◆ **WHAT TO WORK ON**
Can you rewrite the material from the line containing "The height and" through the end, with "screenshot" replaced by "image" and nothing else changed? Leave the pictures out of your answer.

Screenshot and document pointing data:
(begin)

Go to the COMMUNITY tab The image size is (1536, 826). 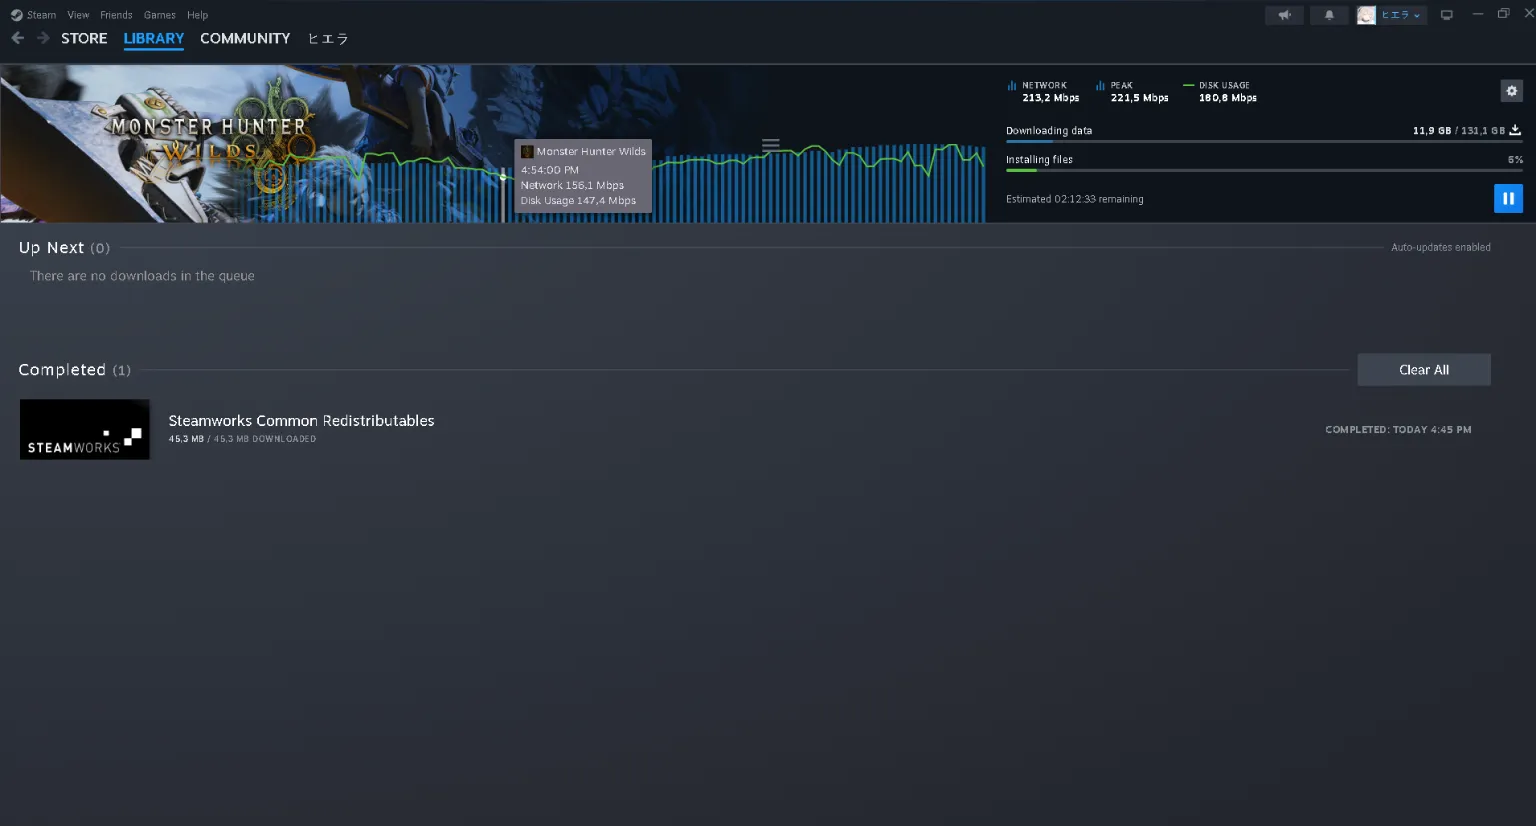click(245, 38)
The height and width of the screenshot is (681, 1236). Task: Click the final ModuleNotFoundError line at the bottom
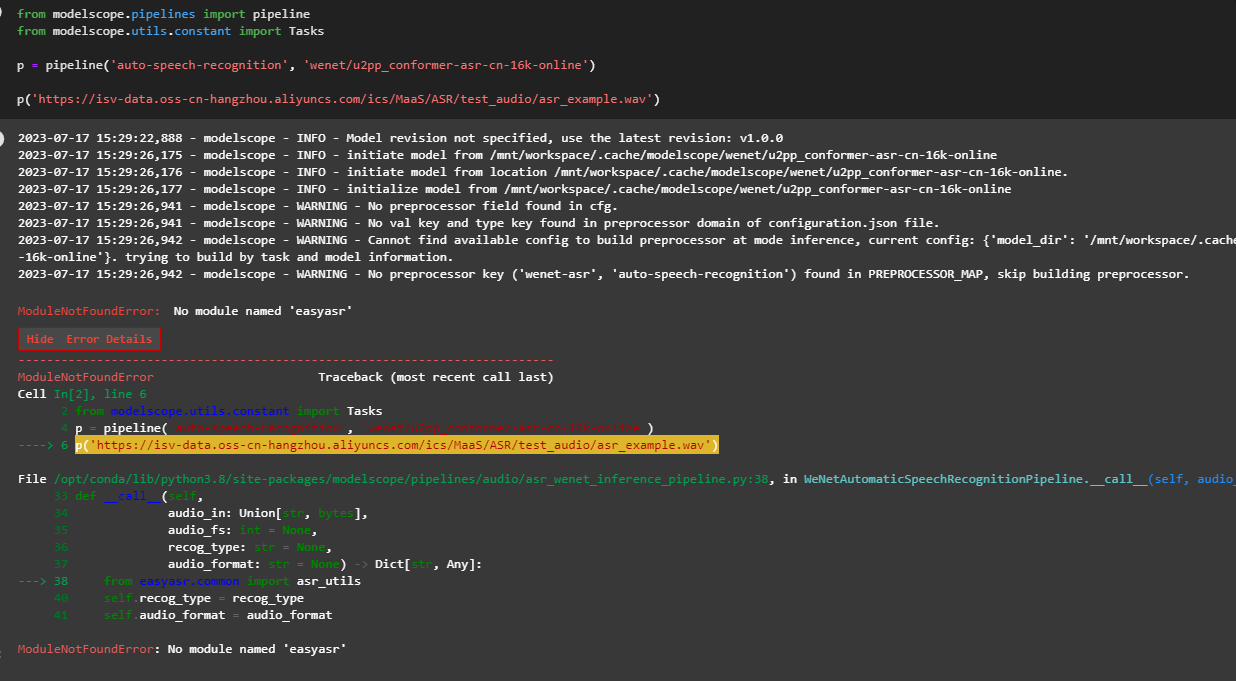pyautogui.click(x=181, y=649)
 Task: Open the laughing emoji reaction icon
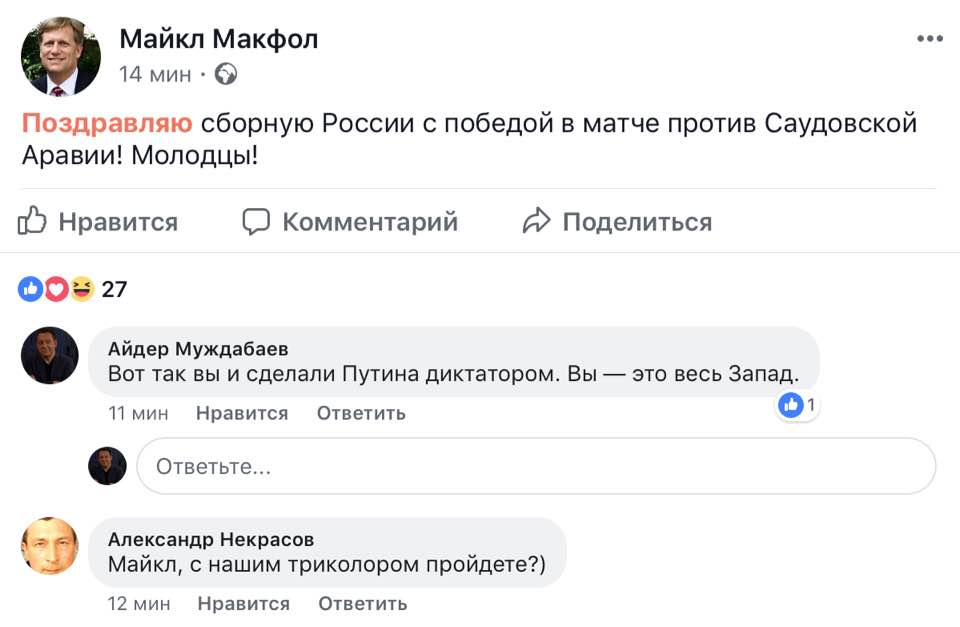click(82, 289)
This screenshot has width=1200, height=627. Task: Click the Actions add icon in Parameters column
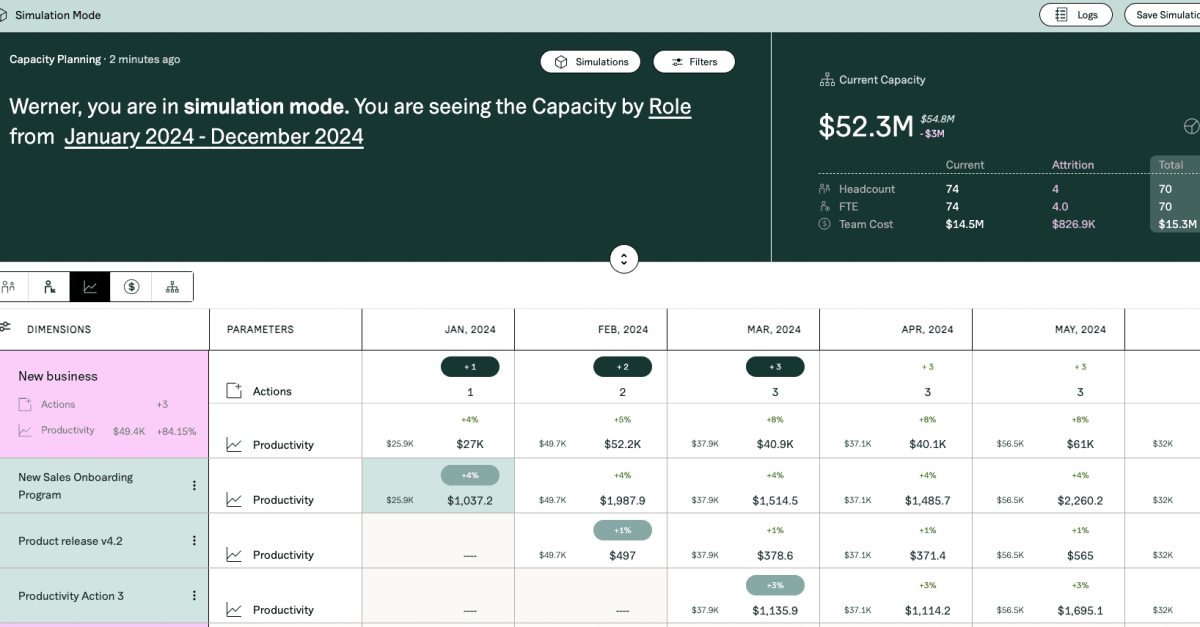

(end)

◆ **COMPLETE ANSWER**
The height and width of the image is (681, 1236). Task: Click the final ModuleNotFoundError line at the bottom
pyautogui.click(x=181, y=649)
 Task: Open the laughing emoji reaction icon
click(82, 289)
This image has width=1200, height=627. Task: Click the Actions add icon in Parameters column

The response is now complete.